“The arc of the moral universe is long, but it bends toward justice.” – Theodore Parker
It’s easy to feel overwhelmed by global devastation and fall into pessimism. This is not an uncommon reaction to everything that’s going on in the world, especially right now.
I’m trying to wrap my head around our capacity for human compassion. Compassion is a universal value. There is an Ancient African philosophy called Ubuntu that is defined, according to Desmond Tutu (Archbishop of South Africa), as: a person is a person through other persons, that our humanity is caught up, bound up, inextricably, with others’.
“How do we help people who really want to be joyful, who really want to see the world a better place? They look at the world and see the horrendous problems there are. And they face quite extraordinary adversity in their own lives. Why are you joyful even when you see these problems and have faced these challenges? …I mean, how do they have this calm in the midst of it all?”

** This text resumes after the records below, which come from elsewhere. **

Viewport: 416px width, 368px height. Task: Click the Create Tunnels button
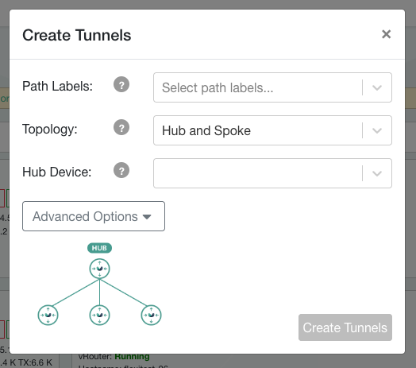(345, 327)
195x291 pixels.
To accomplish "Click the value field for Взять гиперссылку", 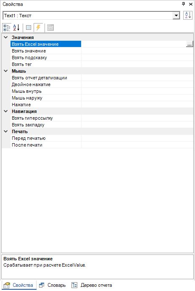I will (x=137, y=118).
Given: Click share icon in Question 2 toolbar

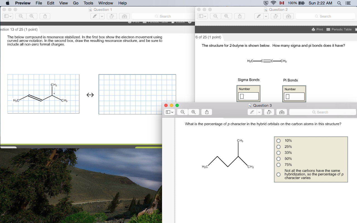Looking at the screenshot, I should pos(240,16).
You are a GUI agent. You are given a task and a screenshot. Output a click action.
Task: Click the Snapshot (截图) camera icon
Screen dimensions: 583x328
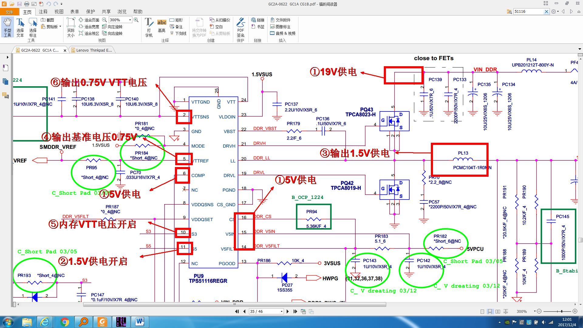click(43, 20)
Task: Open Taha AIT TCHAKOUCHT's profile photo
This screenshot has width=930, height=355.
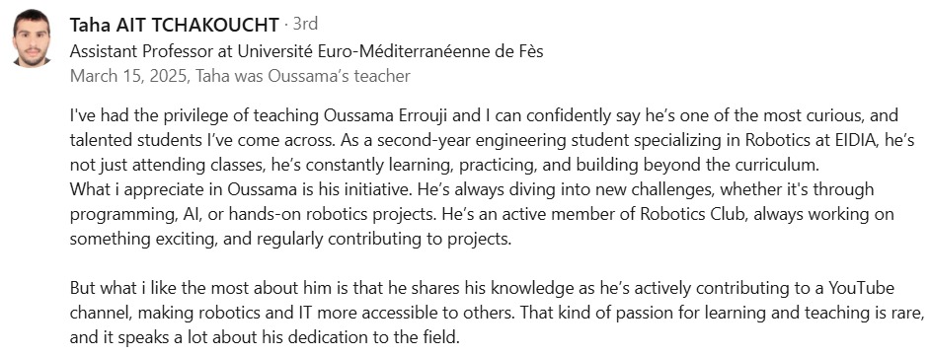Action: [x=32, y=39]
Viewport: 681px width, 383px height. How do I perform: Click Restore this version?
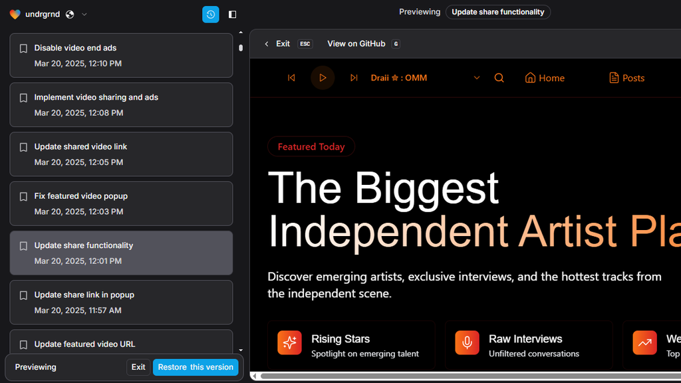point(195,367)
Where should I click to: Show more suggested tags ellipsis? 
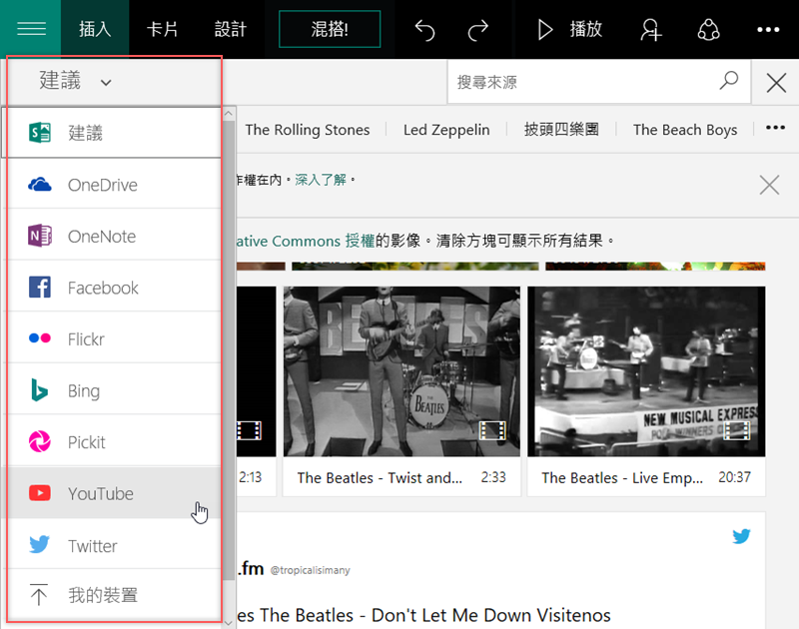click(775, 129)
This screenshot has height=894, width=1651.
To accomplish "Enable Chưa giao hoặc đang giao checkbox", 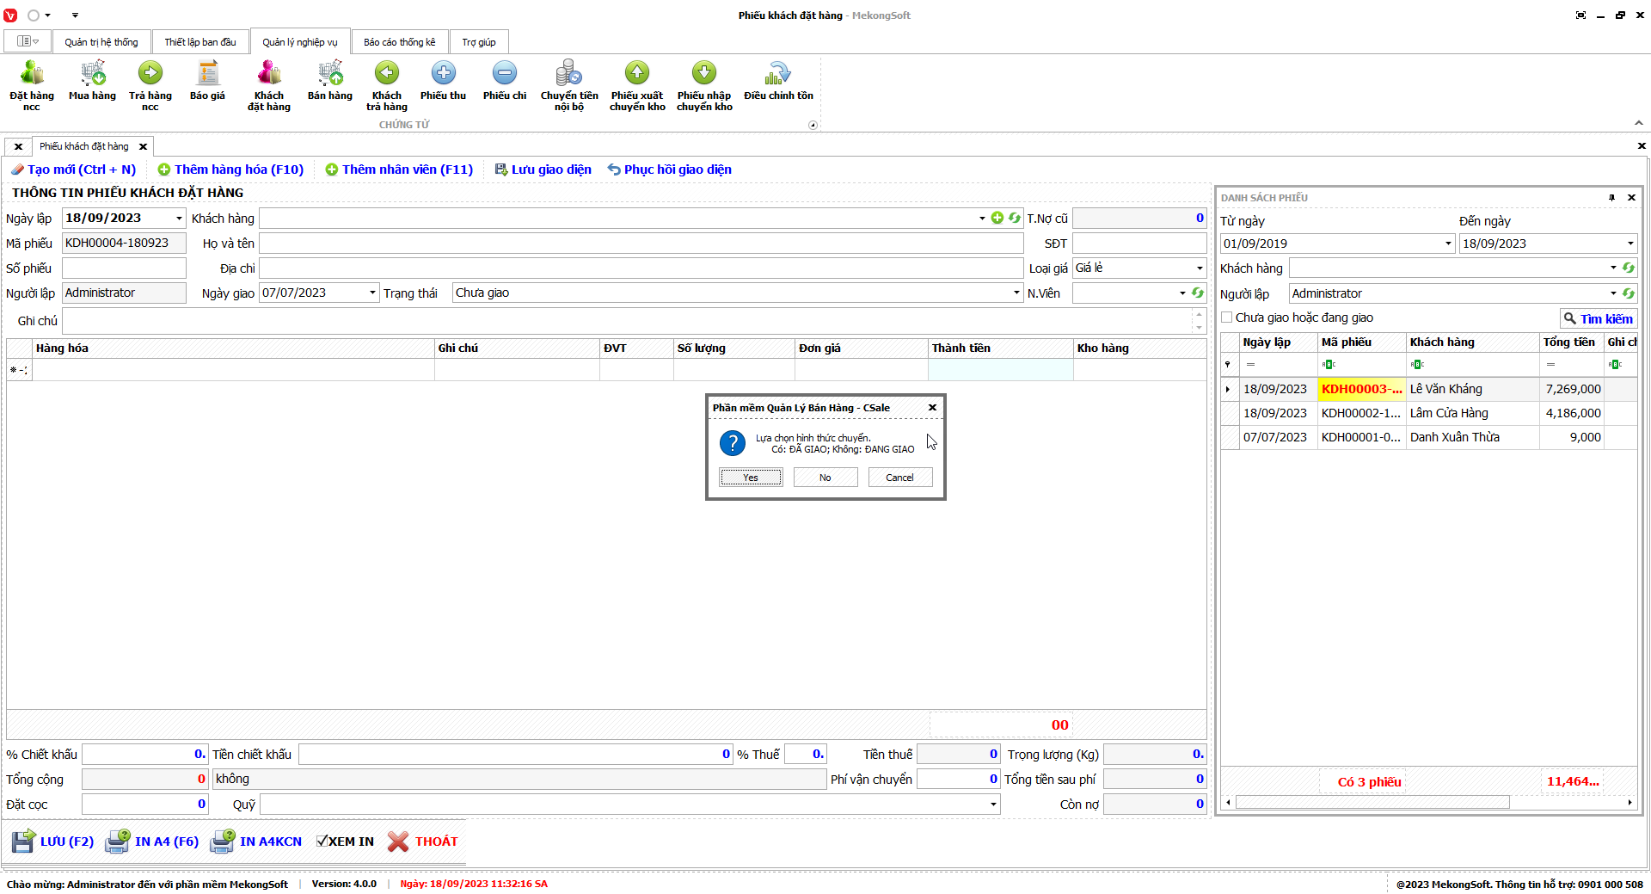I will (1227, 318).
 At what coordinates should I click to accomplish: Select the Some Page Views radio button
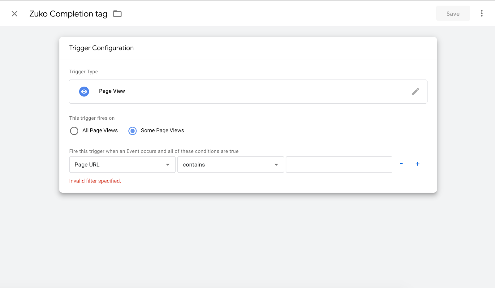pyautogui.click(x=133, y=131)
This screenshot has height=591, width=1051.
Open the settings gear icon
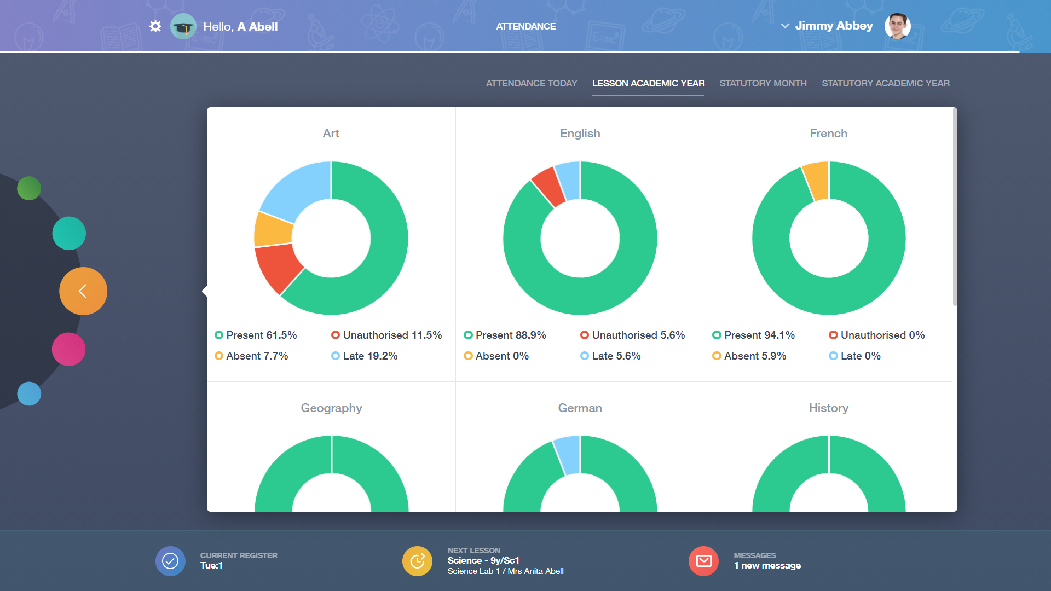tap(155, 26)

Suffering. It’s a sensitive topic. The Dali Lama explains that so much of what causes heartache is our desire for things to be different than what they are. We have perceptions about our reality, and we judge them. For those who are suffering, forgive our happiness.
“Something is lacking. As one of the seven billion human beings, I believe everyone has the responsibility to develop a happier world. We need, ultimately, to have a greater concern for others’ well-being. In other words, kindness or compassion, which is lacking now. We must pay more attention to our inner values. We must look inside.”